Ishikawa Diagram#

Ishikawa Diagrams, fishbone diagrams, herringbone diagrams, or cause-and-effect diagrams are used to identify problems in a system by showing how causes and effects are linked. Source: https://en.wikipedia.org/wiki/Ishikawa_diagram

ishikawa diagram
import matplotlib.pyplot as plt

from matplotlib.patches import Polygon, Wedge

# Create the fishbone diagram
fig, ax = plt.subplots(figsize=(10, 6), layout='constrained')
ax.set_xlim(-5, 5)
ax.set_ylim(-5, 5)
ax.axis('off')


def problems(data: str,
             problem_x: float, problem_y: float,
             prob_angle_x: float, prob_angle_y: float):
    """
    Draw each problem section of the Ishikawa plot.

    Parameters
    ----------
    data : str
        The category name.
    problem_x, problem_y : float, optional
        The `X` and `Y` positions of the problem arrows (`Y` defaults to zero).
    prob_angle_x, prob_angle_y : float, optional
        The angle of the problem annotations. They are angled towards
        the tail of the plot.

    Returns
    -------
    None.

    """
    ax.annotate(str.upper(data), xy=(problem_x, problem_y),
                xytext=(prob_angle_x, prob_angle_y),
                fontsize='10',
                color='white',
                weight='bold',
                xycoords='data',
                verticalalignment='center',
                horizontalalignment='center',
                textcoords='offset fontsize',
                arrowprops=dict(arrowstyle="->", facecolor='black'),
                bbox=dict(boxstyle='square',
                          facecolor='tab:blue',
                          pad=0.8))


def causes(data: list, cause_x: float, cause_y: float,
           cause_xytext=(-9, -0.3), top: bool = True):
    """
    Place each cause to a position relative to the problems
    annotations.

    Parameters
    ----------
    data : indexable object
        The input data. IndexError is
        raised if more than six arguments are passed.
    cause_x, cause_y : float
        The `X` and `Y` position of the cause annotations.
    cause_xytext : tuple, optional
        Adjust to set the distance of the cause text from the problem
        arrow in fontsize units.
    top : bool

    Returns
    -------
    None.

    """
    for index, cause in enumerate(data):
        # First cause annotation is placed in the middle of the problems arrow
        # and each subsequent cause is plotted above or below it in succession.
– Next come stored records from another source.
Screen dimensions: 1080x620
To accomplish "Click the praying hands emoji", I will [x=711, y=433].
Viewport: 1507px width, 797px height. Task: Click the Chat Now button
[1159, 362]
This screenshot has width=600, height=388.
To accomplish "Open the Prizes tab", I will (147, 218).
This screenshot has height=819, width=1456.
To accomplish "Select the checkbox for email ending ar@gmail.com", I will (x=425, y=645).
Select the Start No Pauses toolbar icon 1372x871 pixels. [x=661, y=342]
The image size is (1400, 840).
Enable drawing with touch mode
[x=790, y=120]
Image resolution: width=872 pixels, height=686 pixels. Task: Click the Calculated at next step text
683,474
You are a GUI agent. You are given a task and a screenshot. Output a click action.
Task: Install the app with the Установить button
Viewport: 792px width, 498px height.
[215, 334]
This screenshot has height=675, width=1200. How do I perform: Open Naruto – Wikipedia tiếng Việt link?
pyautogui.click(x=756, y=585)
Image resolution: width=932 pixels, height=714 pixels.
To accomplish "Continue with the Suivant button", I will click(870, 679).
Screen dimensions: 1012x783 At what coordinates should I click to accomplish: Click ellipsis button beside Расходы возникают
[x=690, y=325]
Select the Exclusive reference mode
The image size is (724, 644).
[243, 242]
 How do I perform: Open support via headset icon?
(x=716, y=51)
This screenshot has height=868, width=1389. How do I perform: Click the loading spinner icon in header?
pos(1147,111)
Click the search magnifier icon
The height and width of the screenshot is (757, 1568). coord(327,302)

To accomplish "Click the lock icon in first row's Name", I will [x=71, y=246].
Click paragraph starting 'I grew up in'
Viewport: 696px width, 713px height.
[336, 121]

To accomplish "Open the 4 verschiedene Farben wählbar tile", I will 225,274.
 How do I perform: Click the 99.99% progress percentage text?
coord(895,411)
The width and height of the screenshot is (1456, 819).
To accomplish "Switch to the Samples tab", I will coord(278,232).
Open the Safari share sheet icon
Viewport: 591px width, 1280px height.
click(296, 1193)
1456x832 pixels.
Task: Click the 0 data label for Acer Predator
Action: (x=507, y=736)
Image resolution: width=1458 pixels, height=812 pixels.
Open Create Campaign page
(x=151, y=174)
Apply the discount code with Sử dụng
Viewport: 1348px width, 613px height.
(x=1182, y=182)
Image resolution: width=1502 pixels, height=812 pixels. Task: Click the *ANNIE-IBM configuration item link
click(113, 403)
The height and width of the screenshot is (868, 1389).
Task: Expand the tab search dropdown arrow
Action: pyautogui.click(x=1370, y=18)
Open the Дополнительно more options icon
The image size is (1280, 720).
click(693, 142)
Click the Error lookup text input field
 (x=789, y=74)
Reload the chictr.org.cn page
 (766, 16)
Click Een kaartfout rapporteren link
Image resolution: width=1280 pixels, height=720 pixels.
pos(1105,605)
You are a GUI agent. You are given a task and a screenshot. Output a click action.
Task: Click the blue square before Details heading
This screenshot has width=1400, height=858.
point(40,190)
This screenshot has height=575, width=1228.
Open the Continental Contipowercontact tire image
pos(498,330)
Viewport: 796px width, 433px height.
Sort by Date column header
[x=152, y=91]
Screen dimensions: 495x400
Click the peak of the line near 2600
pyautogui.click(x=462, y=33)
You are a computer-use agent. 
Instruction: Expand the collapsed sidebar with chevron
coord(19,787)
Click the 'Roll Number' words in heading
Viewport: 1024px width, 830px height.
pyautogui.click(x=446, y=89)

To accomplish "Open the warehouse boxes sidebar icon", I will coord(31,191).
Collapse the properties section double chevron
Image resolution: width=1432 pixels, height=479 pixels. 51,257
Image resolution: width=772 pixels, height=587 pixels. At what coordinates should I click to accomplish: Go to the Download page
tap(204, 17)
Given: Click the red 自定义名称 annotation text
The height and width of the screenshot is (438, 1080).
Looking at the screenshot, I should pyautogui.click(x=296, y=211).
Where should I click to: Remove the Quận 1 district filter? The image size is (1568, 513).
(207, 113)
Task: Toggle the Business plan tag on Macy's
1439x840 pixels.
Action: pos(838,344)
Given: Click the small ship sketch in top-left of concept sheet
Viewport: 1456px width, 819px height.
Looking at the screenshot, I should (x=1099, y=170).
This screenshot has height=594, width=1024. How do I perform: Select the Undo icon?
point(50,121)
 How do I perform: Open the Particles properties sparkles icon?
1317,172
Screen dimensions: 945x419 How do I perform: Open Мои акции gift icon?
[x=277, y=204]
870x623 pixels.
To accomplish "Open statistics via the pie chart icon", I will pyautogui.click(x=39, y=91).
        # [<x pos>, [<y pos top>, <y pos bottom>]]
        coords = [[0, [0, 0]],
                  [0.23, [0.5, -0.5]],
                  [-0.46, [-1, 1]],
                  [0.69, [1.5, -1.5]],
                  [-0.92, [-2, 2]],
                  [1.15, [2.5, -2.5]]]
        if top:
            cause_y += coords[index][1][0]
        else:
            cause_y += coords[index][1][1]
        cause_x -= coords[index][0]

        ax.annotate(cause, xy=(cause_x, cause_y),
                    horizontalalignment='center',
                    xytext=cause_xytext,
                    fontsize='9',
                    xycoords='data',
                    textcoords='offset fontsize',
                    arrowprops=dict(arrowstyle="->",
                                    facecolor='black'))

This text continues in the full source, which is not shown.